The film begins after the 13-year imprisonment of Lee Guem-ja (Yeong-ae Lee), who was forced to confess to the kidnapping and murder of a 6-year-old boy. Hardened by her years behind bars, Lee cleverly earns her freedom and immediately embarks on a plan to simultaneously reunite with her daughter and punish the twisted schoolteacher (Min-sik Choi) who was actually responsible for the boy’s death (as well as the cruel murder of several other children). This culminates in a remarkably poignant climax in which the parents of the youthful victims grapple with their own desires for bloody revenge and the moral issue of vigilantism. Does a ruthless killer deserve an equally violent demise? (This is not to suggest that the film’s finale is simply a lively debate on one of the most pressing moral issues of our time. Instead, Park’s unflinching depiction of the group’s savagery reveals just how ugly “justice” can become.)

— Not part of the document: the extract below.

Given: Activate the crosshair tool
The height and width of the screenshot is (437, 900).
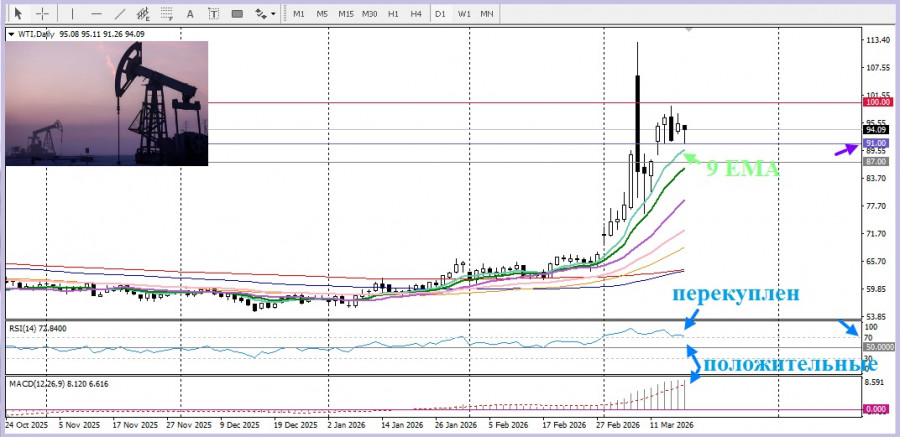Looking at the screenshot, I should click(x=42, y=14).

Director of photography Chung-hoon Chung previously shot a segment of the 2004 horror anthology Three Extremes and Oldboy for Park, and his work here features similarly provocative Super 35mm widescreen cinematography. Lee’s face serves as a beautiful example of how a performer and cinematographer can combine their talents to create expressive images, as the character transforms throughout the picture from soft, girlish beauty to hard-edged killer and back again. Extreme close-ups of Lee dominate the film; these are generally punctuated by wide shots before and after and a paucity of medium angles.

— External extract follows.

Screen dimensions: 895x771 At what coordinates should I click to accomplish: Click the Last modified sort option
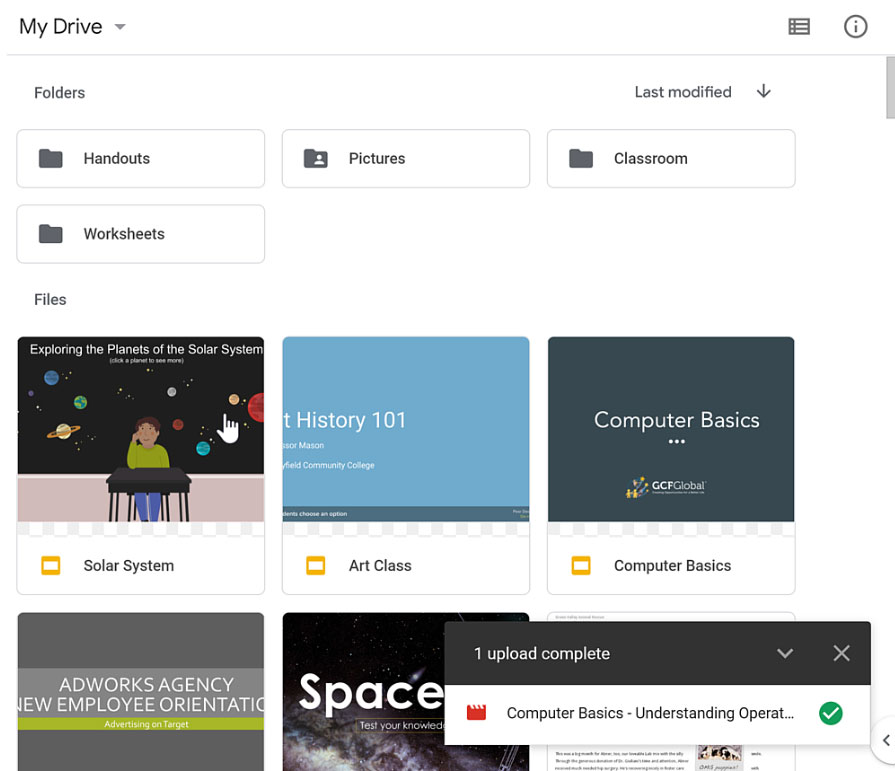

On this DVD, Chung’s comments in an informal-yet-informative audio commentary with Park and art director Cho Hwa-sung describe how the color red thematically represents the anger-fueled main character, who is frequently seen in her trademark chic crimson eye shadow and high-heeled shoes. The filmmakers used a variety of visual cues to help distinguish sequences set in the past and present. In many contemporary scenes, a bleach-bypass-type look (achieved in a digital-intermediate process) often dampens the colors, and was used because Chung “wanted it to feel more bucolic.” He adds that the effect was also used to varying degrees on many shots featuring Lee, depending on her character’s emotional state. (A more intense use of this effect was employed in a scene in which Lee visits a steel works, where she contracts a smith to build a vicious-looking firearm of her own intricate design.)

Whimsically, faux dirt and scratches were digitally added to certain flashbacks to visually mark the temporal transition, while an overlaying peach hue was also applied.

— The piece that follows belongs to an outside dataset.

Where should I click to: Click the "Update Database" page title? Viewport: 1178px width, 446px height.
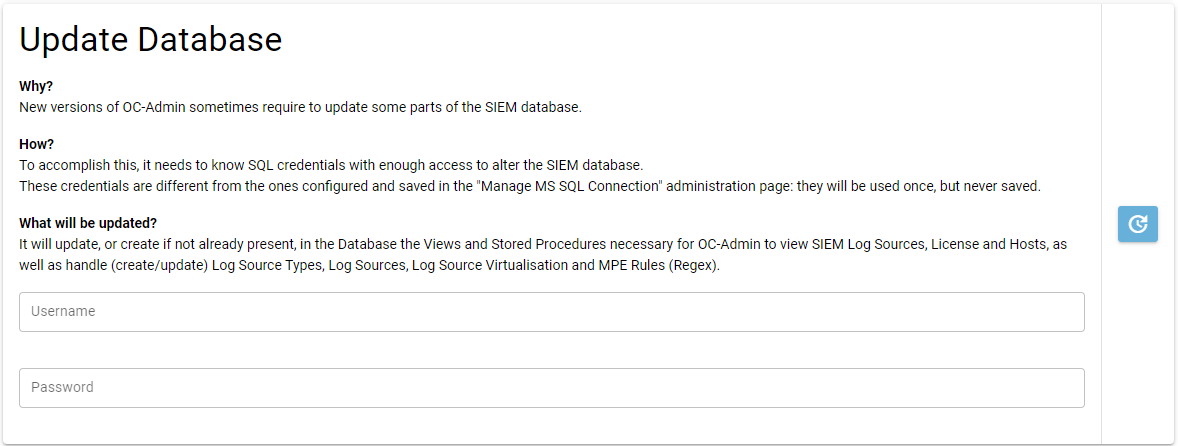[x=151, y=40]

In their commentary, the filmmakers candidly describe how their ideas and motivations constantly changed throughout the production, especially in terms of the bleach-bypass effect, which often resulted in higher contrast than the director desired. At one point, Chung dryly derides Park for forcing his crew to pull up set floors to get certain low-angle coverage that was eventually discarded in the editing room. “Can you please tell them to go find another job if they don’t like it?” the director artfully shoots back. The further discussion reveals a true creative collaboration filled with trial and error, as the filmmakers experimented with different choices in prep, production and post.

Tartan Video’s DVD carefully reproduces all the subtle color and tonal changes described by the filmmakers and seen during the film’s brief U.S. theatrical release in 2006. Also included is a separate commentary by Park, a thoughtful commentary by Lincoln Center Film Society program director Richard Peña, a nicely produced making-of documentary, and several trailers.

While Lady Vengeance is not for the squeamish, it offers a glimpse into the burgeoning South Korean film scene and a unique take on familiar Hollywood themes as seen through the prism of another culture.